A avaliação das organizações sobre os impactos das queimadas na saúde inclui uma análise estatística de dados oficiais sobre internações hospitalares, desmatamento, focos de calor e qualidade do ar, particularmente pela presença de poluentes fortemente associados às queimadas na região amazônica. O levantamento se baseia ainda em entrevistas com 67 profissionais de saúde, autoridades e especialistas.
Segundo o estudo, o impacto das queimadas se estende muito além das internações porque muitas pessoas que adoeceram pela fumaça sequer chegaram a acessar os serviços de saúde, e muitas outras tiveram problemas respiratórios que, embora graves, não exigiram internação.
Desde que Bolsonaro assumiu a Presidência em janeiro de 2019, o governo enfraqueceu as agências ambientais brasileiras e buscou reduzir restrições a áreas protegidas e terras indígenas. O desmatamento aumentou 85% durante seu primeiro ano no cargo, de acordo com uma estimativa conservadora do Deter, sistema brasileiro de alerta por satélite. A destruição permanece no mesmo ritmo no segundo ano de governo.
Diversos fatores indicam que as queimadas na Amazônia serão mais intensas em 2020. Em abril deste ano, as áreas recém-desmatadas combinadas com as áreas desmatadas que não foram queimadas em 2019 na Amazônia já totalizavam 4.509 quilômetros quadrados de possíveis alvos de queimadas durante esta estação seca. Em julho, foram detectados 28% mais focos de calor do que em julho do ano passado.
As queimadas não ocorrem de forma natural na Floresta Amazônica. São provocadas após a derrubada de árvores, geralmente de forma ilegal, a fim de preparar o terreno para agricultura, pastagem ou especulação de terras. As queimadas geralmente atingem seu pico em agosto e setembro.
A fumaça é rica em material particulado fino, um poluente ligado a doenças respiratórias e cardiovasculares, bem como a mortes prematuras. Crianças, idosos, gestantes e pessoas com doenças pulmonares ou cardíacas preexistentes são especialmente vulneráveis.
Autoridades e profissionais de saúde temem maior sobrecarga no sistema de saúde, que já enfrenta a pandemia de covid-19, com a chegada de pacientes afetados pelas queimadas em 2020, podendo causar o colapso do sistema de saúde em partes da região amazônica. Além disso, a fumaça pode agravar os sintomas do vírus, resultando em mais casos graves e mortes.

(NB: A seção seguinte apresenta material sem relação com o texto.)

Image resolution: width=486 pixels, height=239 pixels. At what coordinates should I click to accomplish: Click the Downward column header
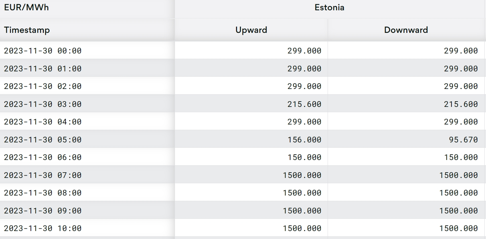pos(406,30)
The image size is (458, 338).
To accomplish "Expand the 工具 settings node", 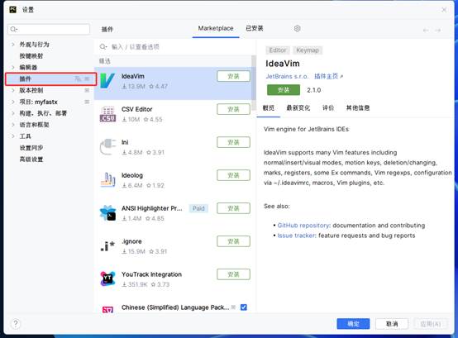I will (x=13, y=136).
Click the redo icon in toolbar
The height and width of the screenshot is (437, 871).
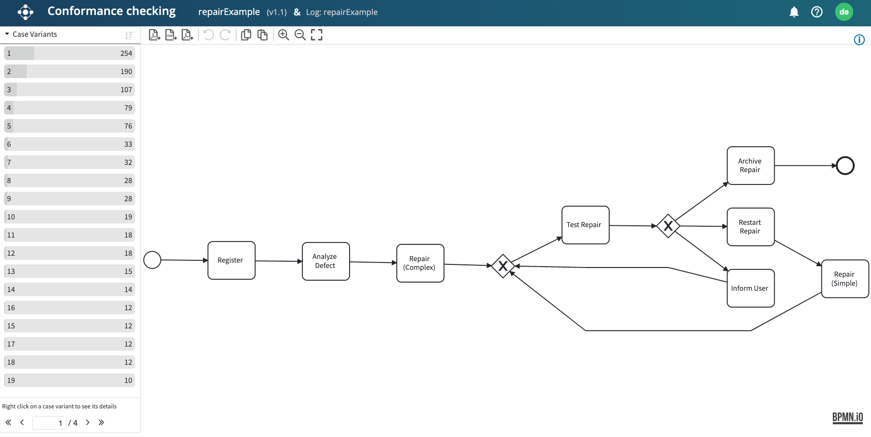tap(225, 35)
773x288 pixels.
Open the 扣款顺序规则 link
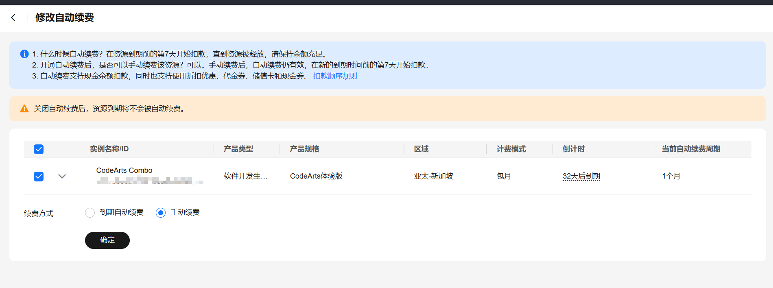click(x=335, y=76)
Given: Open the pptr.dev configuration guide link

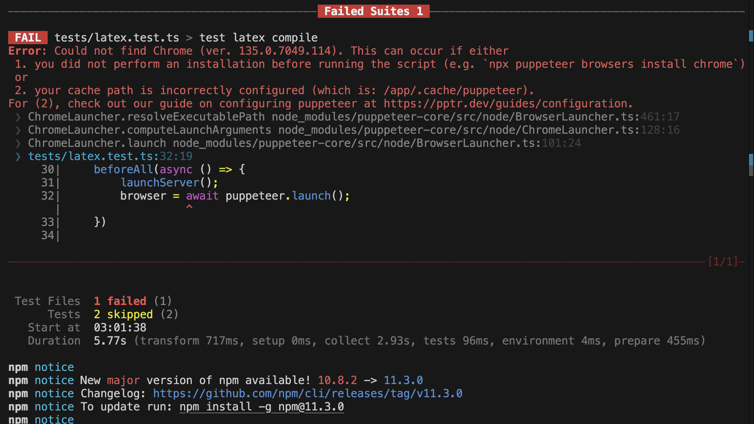Looking at the screenshot, I should pyautogui.click(x=507, y=104).
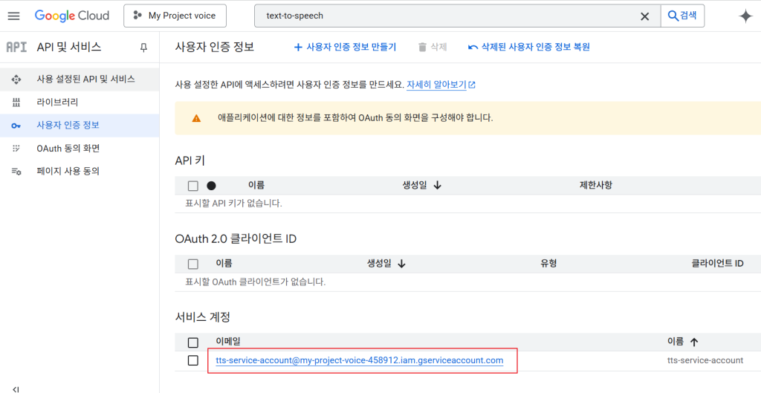Sort API keys by 생성일 arrow
761x393 pixels.
point(437,186)
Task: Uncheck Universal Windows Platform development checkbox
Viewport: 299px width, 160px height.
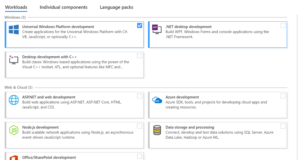Action: click(x=140, y=25)
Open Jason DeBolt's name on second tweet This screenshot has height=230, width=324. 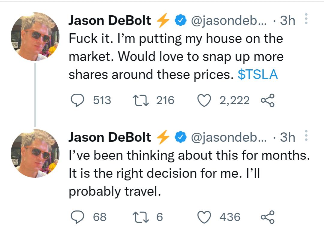click(x=110, y=137)
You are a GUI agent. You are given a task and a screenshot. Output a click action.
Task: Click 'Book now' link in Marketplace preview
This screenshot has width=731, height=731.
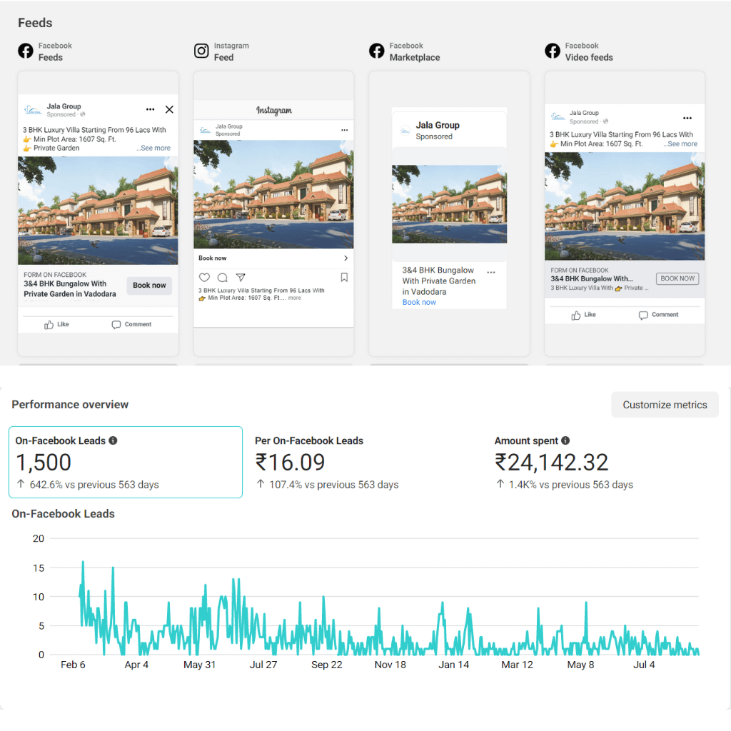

“As autoridades deveriam fazer mais para enfrentar esta crise crônica e evitável de saúde pública”, afirma Miguel Lago, diretor do Ieps.
“Elas deveriam implementar um mecanismo eficaz de monitoramento da qualidade do ar e implementar padrões que protejam a saúde por meio de políticas preventivas e responsivas, com atenção especial aos grupos vulneráveis.”